The records show otherwise. In summer, 1993 the security forces rounded up the Jehovah’s Witnesses, confiscated their property and denied them all citizens’ rights. A year later, the government turned against the Muslims. More than a hundred clerics, imams, and Arabic language teachers were arrested from different cities and towns around Eritrea. The arrested persons, whose whereabouts are not yet known, were prominent social figures in the local communities. They have been teachers in the Islamic Religious Institutes or the locally known (Mahad Dini).
These institutes are the main provider of Islamic religious education; the oldest among them is the one built in Massawa, in 1940. These institutes have survived the infamous regimes of emperor Haile Selassie and Mengistu Haile Mariam.

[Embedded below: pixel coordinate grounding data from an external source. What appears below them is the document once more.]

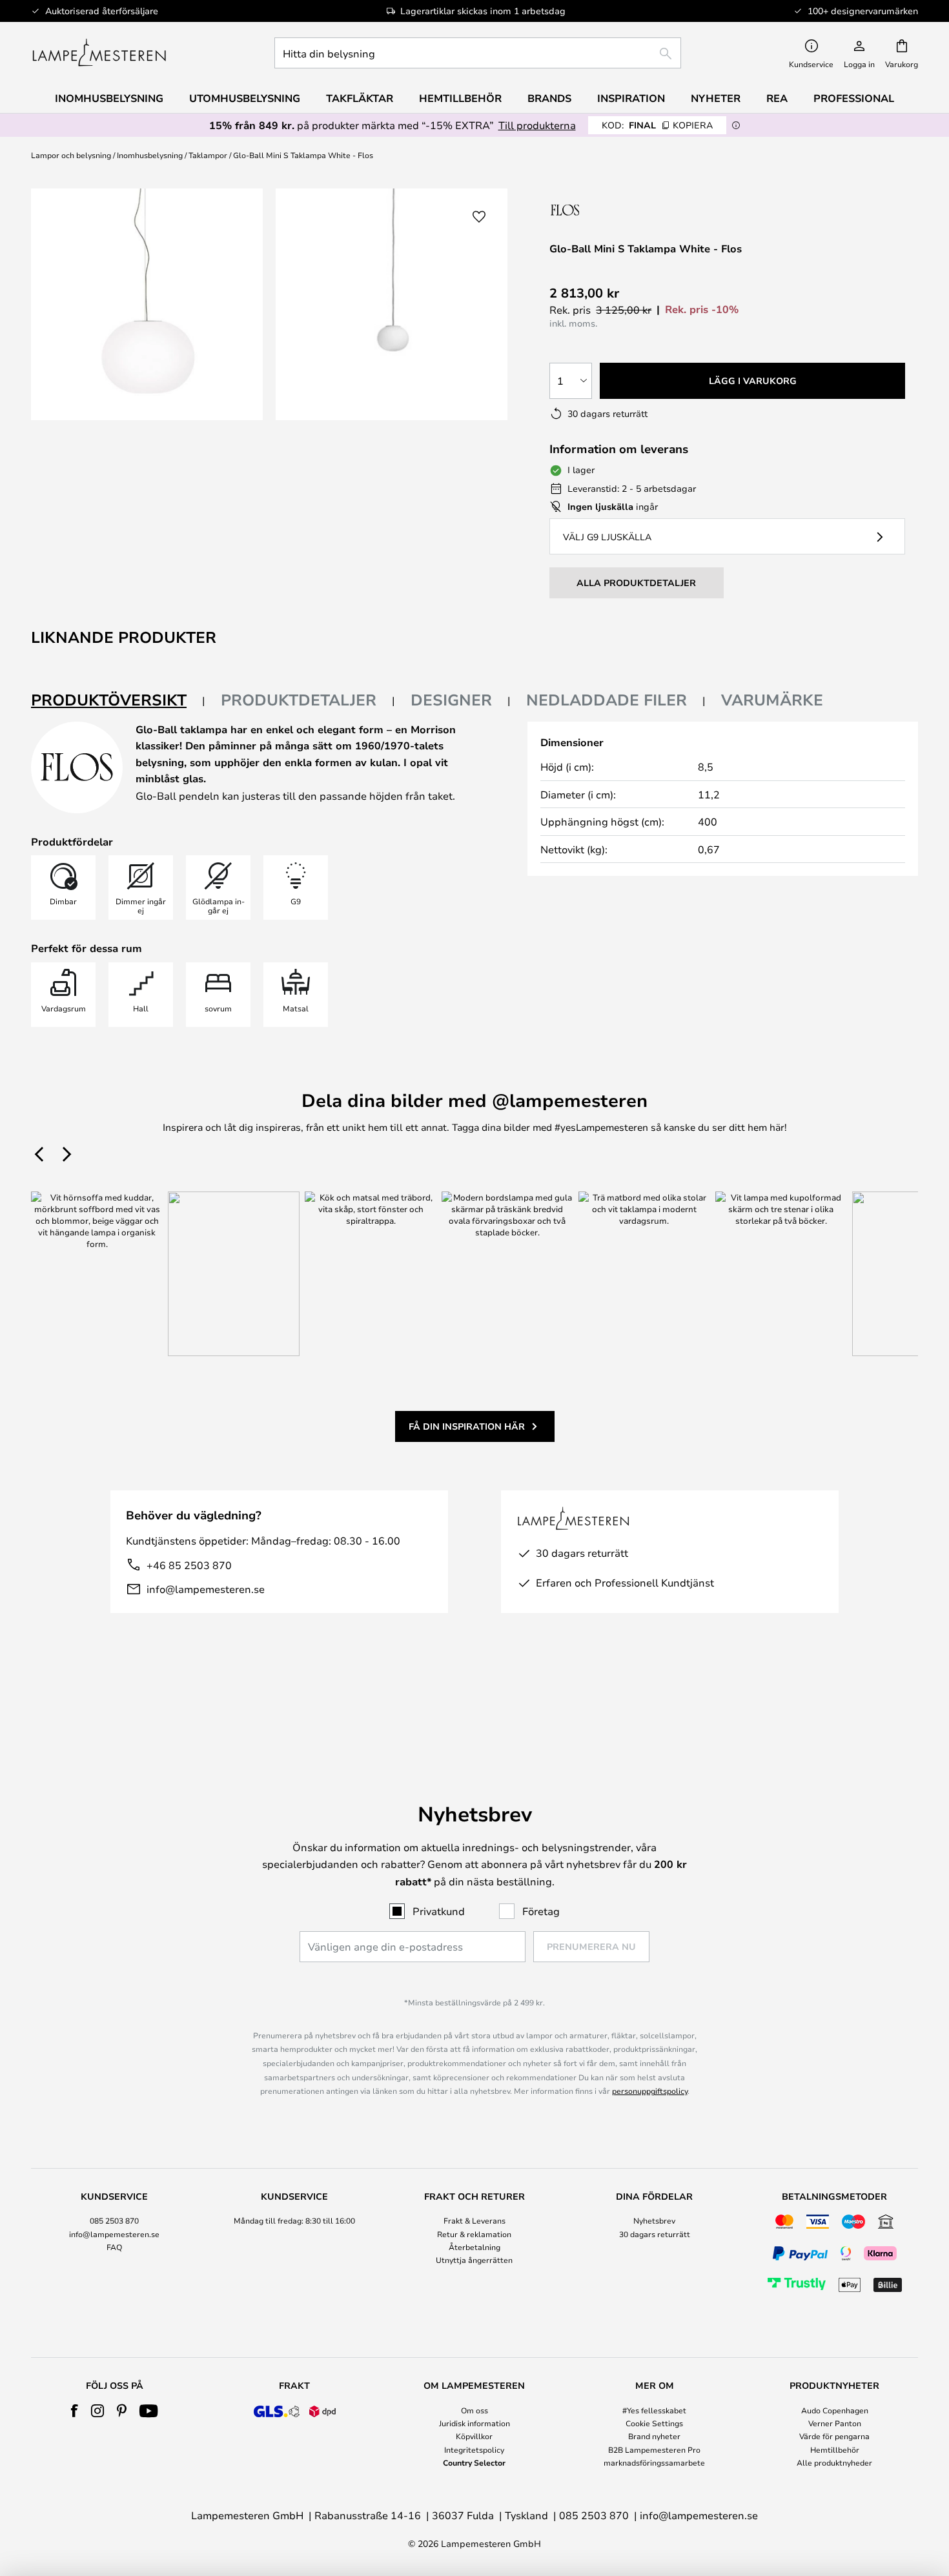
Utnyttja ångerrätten (474, 2260)
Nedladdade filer (606, 700)
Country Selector (474, 2462)
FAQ (114, 2247)
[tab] (118, 701)
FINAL (657, 125)
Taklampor (208, 155)
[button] (479, 217)
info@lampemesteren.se (206, 1589)
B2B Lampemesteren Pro (654, 2449)
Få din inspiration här (467, 1426)
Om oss (474, 2410)
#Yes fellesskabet (654, 2410)
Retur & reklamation (474, 2234)
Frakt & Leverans (474, 2220)
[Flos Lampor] (618, 209)
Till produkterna (537, 125)
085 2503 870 (114, 2220)
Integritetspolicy (474, 2449)
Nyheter (715, 98)
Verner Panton (834, 2423)
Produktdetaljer (298, 700)
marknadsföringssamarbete (654, 2462)
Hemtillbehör (834, 2449)
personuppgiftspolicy (650, 2090)
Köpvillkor (474, 2436)
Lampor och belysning (71, 155)
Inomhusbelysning (150, 155)
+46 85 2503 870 (189, 1565)
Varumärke (772, 700)
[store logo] (99, 52)
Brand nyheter (654, 2436)
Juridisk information (474, 2423)
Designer (451, 700)
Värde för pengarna (834, 2436)
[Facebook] (74, 2410)
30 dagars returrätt (654, 2234)
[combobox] (477, 53)
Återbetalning (474, 2247)
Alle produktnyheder (834, 2462)
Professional (853, 98)
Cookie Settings (654, 2423)
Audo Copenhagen (834, 2410)
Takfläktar (359, 98)
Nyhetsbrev (654, 2220)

At present-day Eritrea, two monumental figures stand as symbols of religious defiance against tyranny. Haj Musa Mohamad Nur breathed his last in police custody in March 2018. An old man with the apparently a fragile build but endowed with an unwavering fortitude, Haj Musa Mohamad was the chairman of the Parents´ Board of Addiya Islamic School in Asmara. At the beginning of the academic year, 2017, the Board received a letter from the Ministry of Education notifying that the school will be placed under the Ministry´s direct supervision and control, which inevitably means the suspension of the religious curriculum in the school. Consequently, Haj Musa gathered the school teachers, the students, and the parents and gave a fiery speech in which he said the school will maintain its educational policy whatever the cost may be. The government´s response was outrageous; it arrested the Board members, the teachers, and some students. The infamous act generated an outcry as the students embarked on the first demonstration in the capital after its independence in 1991. After five dreadful months in detention, Haj Musa perished in custody like his brother the late Taha Mohamed Nur, a co-founder of the Eritrean Liberation Front E.L.F; and of the few Eritreans who obtained their university degree from a western university. In January 2019, another prominent figure of the Addiya Board passed away in police custody: Haj Ibrahim Younus, the arms comrade of Haj Musa Mohamad Nur.

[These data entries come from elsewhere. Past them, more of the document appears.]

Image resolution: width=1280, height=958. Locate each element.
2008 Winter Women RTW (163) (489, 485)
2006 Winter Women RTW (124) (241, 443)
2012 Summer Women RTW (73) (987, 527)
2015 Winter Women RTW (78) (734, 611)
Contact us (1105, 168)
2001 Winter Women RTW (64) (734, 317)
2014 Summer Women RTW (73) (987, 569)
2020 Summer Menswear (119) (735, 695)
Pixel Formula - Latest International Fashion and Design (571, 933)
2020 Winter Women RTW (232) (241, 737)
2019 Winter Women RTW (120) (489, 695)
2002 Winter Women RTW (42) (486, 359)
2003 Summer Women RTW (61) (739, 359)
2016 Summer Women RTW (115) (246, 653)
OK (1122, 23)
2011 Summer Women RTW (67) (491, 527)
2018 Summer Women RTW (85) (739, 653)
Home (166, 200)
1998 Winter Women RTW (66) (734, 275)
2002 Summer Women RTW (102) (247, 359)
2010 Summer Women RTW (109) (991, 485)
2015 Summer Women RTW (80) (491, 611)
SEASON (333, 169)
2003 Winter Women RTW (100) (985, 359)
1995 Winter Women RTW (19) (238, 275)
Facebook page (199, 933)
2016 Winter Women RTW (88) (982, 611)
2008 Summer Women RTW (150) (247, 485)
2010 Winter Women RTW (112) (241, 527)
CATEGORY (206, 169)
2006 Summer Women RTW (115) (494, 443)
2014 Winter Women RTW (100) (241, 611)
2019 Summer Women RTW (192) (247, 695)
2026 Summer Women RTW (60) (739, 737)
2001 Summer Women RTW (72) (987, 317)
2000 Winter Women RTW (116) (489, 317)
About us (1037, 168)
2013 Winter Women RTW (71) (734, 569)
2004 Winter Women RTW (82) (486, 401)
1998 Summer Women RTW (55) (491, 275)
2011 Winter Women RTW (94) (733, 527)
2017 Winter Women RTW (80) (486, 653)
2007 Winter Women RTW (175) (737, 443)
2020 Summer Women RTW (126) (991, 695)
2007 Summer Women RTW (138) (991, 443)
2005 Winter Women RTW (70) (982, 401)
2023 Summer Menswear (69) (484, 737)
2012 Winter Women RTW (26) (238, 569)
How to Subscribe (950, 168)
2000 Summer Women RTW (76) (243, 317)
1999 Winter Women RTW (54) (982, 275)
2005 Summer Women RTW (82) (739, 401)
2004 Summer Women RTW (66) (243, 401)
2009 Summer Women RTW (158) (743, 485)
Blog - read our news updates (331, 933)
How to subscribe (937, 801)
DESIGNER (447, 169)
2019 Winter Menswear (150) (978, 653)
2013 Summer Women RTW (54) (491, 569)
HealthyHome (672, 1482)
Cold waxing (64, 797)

The other pillar of religious resistance is Abune Antonios, an old sage of prominence and indefatigable resolve. The ninety-two old patriarch stands as a model of struggle from his forced house arrest. Abune Antonios the legitimate Patriarch of the Tewahdo Orthodox Church, resisted the blatant and furtive interference of the security forces in the affairs of his church. Once more, the government´s response was wrathful as it decided to depose him and assign a new bendable pro-government patriarch. Despite his old age and failing health, he still stands as a beacon of hope for his followers.

The independent Tewahdo Church in the United States organized a widespread demonstration in front of the United Nations Head Quarter on the 74th anniversary of the establishment of the organization calling for the immediate release of the Patriarch and all the prisoners of conscience. The pressure on the government is steadily mounting as the world discovers the scope of violations. The Department of State in its annual report on religious freedoms worldwide in December 2018, expressed concern about the situation of religious freedoms in Eritrea. The report listed the flagrant violation of religious freedoms in the country, ranking Eritrea among the worst countries in violation of religious freedoms.
Earlier, the United Nations Commission of Inquiry on Human Rights in Eritrea concluded that there are crimes that amount to a crime against humanity committed by the Eritrean security forces. The Pentecostals have disclosed atrocious violations. Some of them spent more than twelve months in shipment containers, others passed away under agonizing torture. The Commission´s report which was released in June 2016 put the number of the Eritrean refugees who arrived in Europe at 47 thousand; hundreds of them escaped religious persecution. The bleeding of the mosques and the churches still continue profusely. Bold actions, not only prayers will end the atrocities in Eritrea.